» SUPPLIED RECORDS
++++++++++
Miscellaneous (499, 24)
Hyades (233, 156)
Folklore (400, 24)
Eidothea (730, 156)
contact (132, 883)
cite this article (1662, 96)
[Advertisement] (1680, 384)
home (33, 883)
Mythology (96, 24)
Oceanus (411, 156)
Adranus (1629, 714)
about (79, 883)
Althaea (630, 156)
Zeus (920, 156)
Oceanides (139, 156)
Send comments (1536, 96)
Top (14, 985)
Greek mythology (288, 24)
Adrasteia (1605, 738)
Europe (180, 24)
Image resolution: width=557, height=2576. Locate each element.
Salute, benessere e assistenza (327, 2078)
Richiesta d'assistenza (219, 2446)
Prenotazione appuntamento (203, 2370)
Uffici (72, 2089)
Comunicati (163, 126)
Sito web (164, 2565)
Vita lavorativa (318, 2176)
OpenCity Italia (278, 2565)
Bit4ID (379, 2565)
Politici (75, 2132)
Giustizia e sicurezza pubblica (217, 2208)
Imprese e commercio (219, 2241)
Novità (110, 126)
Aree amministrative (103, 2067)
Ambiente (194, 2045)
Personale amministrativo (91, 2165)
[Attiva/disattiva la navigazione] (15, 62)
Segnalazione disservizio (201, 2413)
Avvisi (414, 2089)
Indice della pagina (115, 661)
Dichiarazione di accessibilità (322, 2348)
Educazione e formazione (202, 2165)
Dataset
++++++++++
» WHAT THIS TASK INVOLVES
Would you please restate all of the entries exactly?

» RESPONSE TO THE EXERCISE
Miscellaneous (499, 24)
Hyades (233, 156)
Folklore (400, 24)
Eidothea (730, 156)
contact (132, 883)
cite this article (1662, 96)
[Advertisement] (1680, 384)
home (33, 883)
Mythology (96, 24)
Oceanus (411, 156)
Adranus (1629, 714)
about (79, 883)
Althaea (630, 156)
Zeus (920, 156)
Oceanides (139, 156)
Send comments (1536, 96)
Top (14, 985)
Greek mythology (288, 24)
Adrasteia (1605, 738)
Europe (180, 24)
Image resolution: width=557, height=2576. Locate each element.
Salute, benessere e assistenza (327, 2078)
Richiesta d'assistenza (219, 2446)
Prenotazione appuntamento (203, 2370)
Uffici (72, 2089)
Comunicati (163, 126)
Sito web (164, 2565)
Vita lavorativa (318, 2176)
OpenCity Italia (278, 2565)
Bit4ID (379, 2565)
Politici (75, 2132)
Giustizia e sicurezza pubblica (217, 2208)
Imprese e commercio (219, 2241)
Novità (110, 126)
Aree amministrative (103, 2067)
Ambiente (194, 2045)
Personale amministrativo (91, 2165)
[Attiva/disattiva la navigazione] (15, 62)
Segnalazione disservizio (201, 2413)
Avvisi (414, 2089)
Indice della pagina (115, 661)
Dichiarazione di accessibilità (322, 2348)
Educazione e formazione (202, 2165)
Dataset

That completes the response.